26-year-old woman with saggy skin condition that makes her look decades older is determined to become a model

Sara Geurts is only 26 years old but looks way older than that, and the reason is a rare genetic condition which makes her have excessively saggy skin. In spite of that, she is determined to launch a successful modeling career.

The aspiring model from Minneapolis, Minnesota, is one of the only 12 people in the entire world living with the condition called Dermatosparaxis Ehlers-Danlos syndrome (EDS).

EDS causes Sara to have soft, doughy skin that is extremely fragile, as well as weakened joints and muscles that cause her so much pain.

Sara grew up hating and hiding her wrinkled body but she has now accepted her unique look and intends to move to Los Angeles and start a career as a mod

She said: “I noticed it as early as about the age of seven and was diagnosed at 10. In high school, I just tried to cover it up. I didn’t want anyone to ask me questions about it. I didn’t want to talk about it.

    “I would say my biggest insecurity was my skin. As I got older it, it just kind of started to show more and more. I wasn’t bullied and my family and friends were very supportive, but I hated my skin. I was lucky I didn’t get any nasty remarks, but while my friends wore revealing outfits, I’d hide away in baggy clothes.

Sara began to see herself in a new light following a break up at age 22. The heart break prompted her to change how she saw herself.

She explained:

    “It really was a difficult journey. But with the amazing support group that I had, I started to look at myself and my body in a completely different way. I was very insecure when I was younger and now I feel I am the most confident I have ever been. I tried to cover up my skin constantly. But now I think it’s just the most beautiful thing ever.

    “Just the uniqueness and the rarity, the way the lines form and the art that is made from the patterns that are there. It’s amazing. It makes me so sad that I looked at it as just this ugly thing at one point in time.”

Ehlers-Danlos syndrome is a rare condition that affects only one in 5,000 people worldwide, however only 12 people have been diagnosed with Sara’s type of the condition.

Sara said:

    “The classical type of Ehlers-Danlos syndrome affects our joints, it affects our skin, everything.
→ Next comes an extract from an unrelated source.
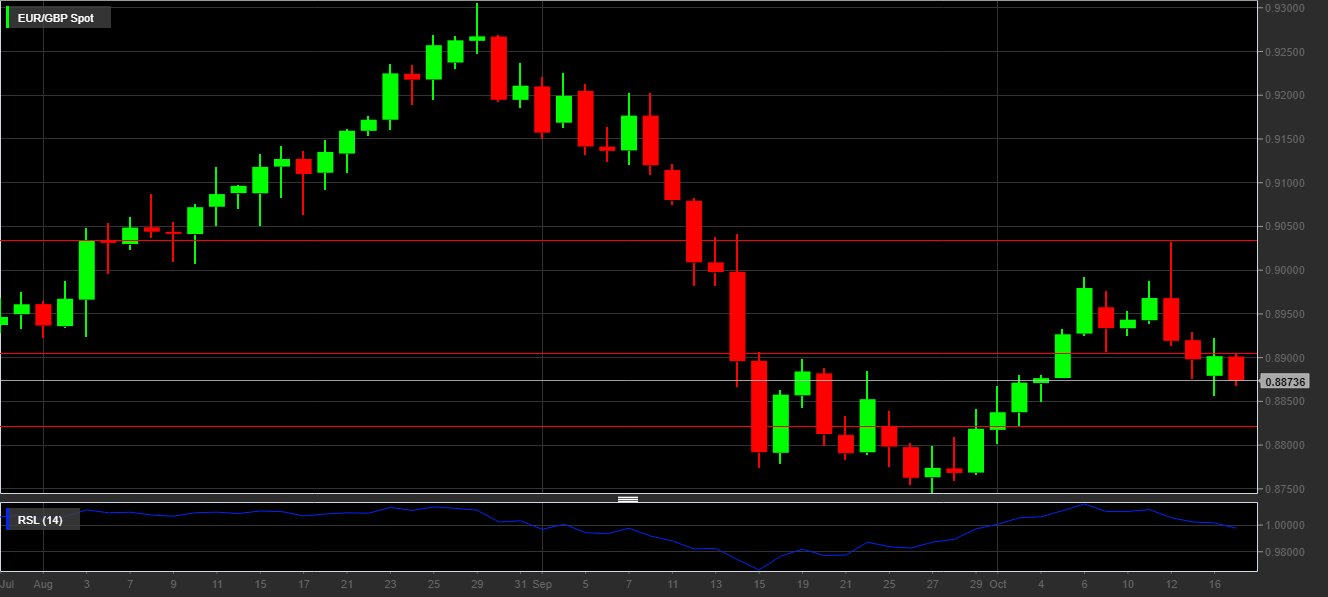Click the RSL line's lowest dip near Sep 15
The image size is (1328, 597).
(760, 569)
It’s a multi systematic disorder, so it affects every system within our body.”

Sara is lucky in the sense that she doesn’t suffer from certain symptoms like frequent dislocations and severely brittle bones, that EDS sufferers are known to experience. She’s aware that she’s lucky in this regard, and she doesn’t take it for granted.

She explained:

    “There are numerous Ethlers-Danlos patients out there that have joints dislocate all the time. They are constantly in braces or wheelchairs. Thankfully, I have not had that severity with my joints. I do have severe pain and things like that but they do not dislocate on a regular basis as of yet.
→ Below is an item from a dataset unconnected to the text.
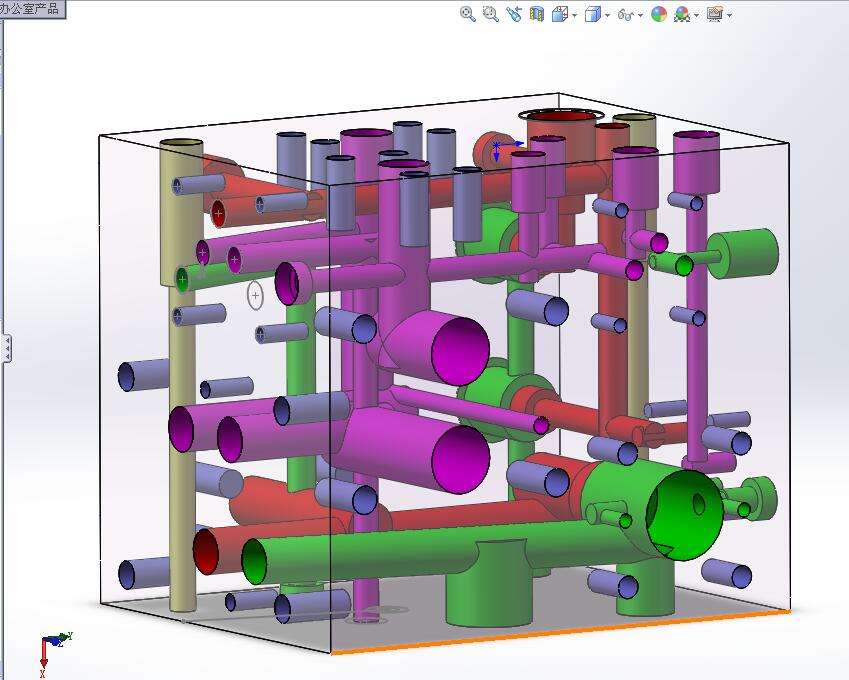Expand the View Orientation dropdown arrow
Screen dimensions: 849x680
[x=573, y=15]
    “I have noticed as I get older, my symptoms play a larger role in my life. I refrain from wearing super tight clothes because it causes constriction and, because of the extra skin, it can rip and cause tearing.”

Sara relies on natural remedies such as massage therapy, acupuncture and medical marijuana to help in dealing with her joint pain.

She said:

    “The majority of the Ehlers-Danlos patients take copious amounts of opioids and pain medications. I stick to more natural remedies and prefer massage therapies, acupuncture and essential oils. Anything that’s basically natural I am all for, including medicinal marijuana. I took a vow not to prescribe myself a day-to-day pain medication.”

Sara also spoke about her modelling aspirations, saying:

    “I want to break society’s standards and what is viewed as perfection, to really show that it is your imperfections and your uniqueness that is the true beauty out there.

    “We are in the generation of albinism models. We have melanin models. We have vitiligo models. We have plus size models. And those are all fabulous things. But the one thing that we are really missing are people with disorders within our everyday commercials.

    “Personally I hope that by getting out there with modelling with my Ehlers-Danlos, I am able to almost be the face of Ehlers-Danlos. And not only, you know, raise awareness but spread the word, connect with people.

    “I would like to go out to LA as soon as possible, given the modelling industry out there. I want to connect with new people to try and get my story out there and raise as much awareness as I can. That would probably be my venture for the rest of my life.”